I must’ve freaked her out when I spent over a week deciding whether to ask her out a second time. I should’ve known, but I didn’t realize at the time, how crazy she was about me. Welcome to my world. We did go out a second time, and a third, and a fourth. Within a month we were engaged. I don’t remember exactly how I proposed, or even if I did, but it went something like this:

“I think we should get married.”

“Okay.”

“Well, that was easy.”

The wedding was September 11, 1993. We were husband and wife years before the twin towers fell, and we’ll still be long after they fade into the collective memory. Because true love isn’t about passion or lust or attraction or common interests and personalities. It’s something altogether different. It’s about learning to complement each other, learning to grow with each other. It’s about doing love-things, even when you don’t feel like it, even when life drives you to insanity, even if you think you’ve lost love. It’s about commitment and perseverance and thinking and feeling and happiness. And I thank God every day that I’ve found it.


----------



## Pawn (Mar 5, 2004)

A wonderfully honest, amusing and insightful piece which was both touching and enjoyable.


----------



## TimK (Mar 5, 2004)

Thank you. 

-TimK


----------



## klaus (Mar 6, 2004)

Hi, TimK.
This is the first time I read your non-comment posting.
I remember your previous postings about a Freud Intro and Punctuations, and that you said Clearance is what you've been striving to achieve with your readers.
And I think you have fulfilled that in every sentence you've written in this article. I can clearly grasp the ideas each sentence conveys; and not only that--there's years' of experience behind those ideas. Maturity and gracefulness shine through the fabric of your writing.

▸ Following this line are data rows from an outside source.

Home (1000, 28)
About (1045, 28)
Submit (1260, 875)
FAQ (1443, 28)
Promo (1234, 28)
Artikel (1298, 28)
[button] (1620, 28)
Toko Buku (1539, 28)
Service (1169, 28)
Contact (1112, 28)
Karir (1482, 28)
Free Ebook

BTW why did you mention the twin towers?


----------



## TimK (Mar 6, 2004)

Thanks for the kind words, klaus.

A group of terrorists flew jet airplanes into the twin towers of the World Trade Center in New York City on my anniversary, 2001. For the past few years, most in the U.S. have identified September 11 with that event.

-TimK


----------



## klaus (Mar 8, 2004)

O of course...how could I fail to realize that...
The date didn't strike me to the point.


----------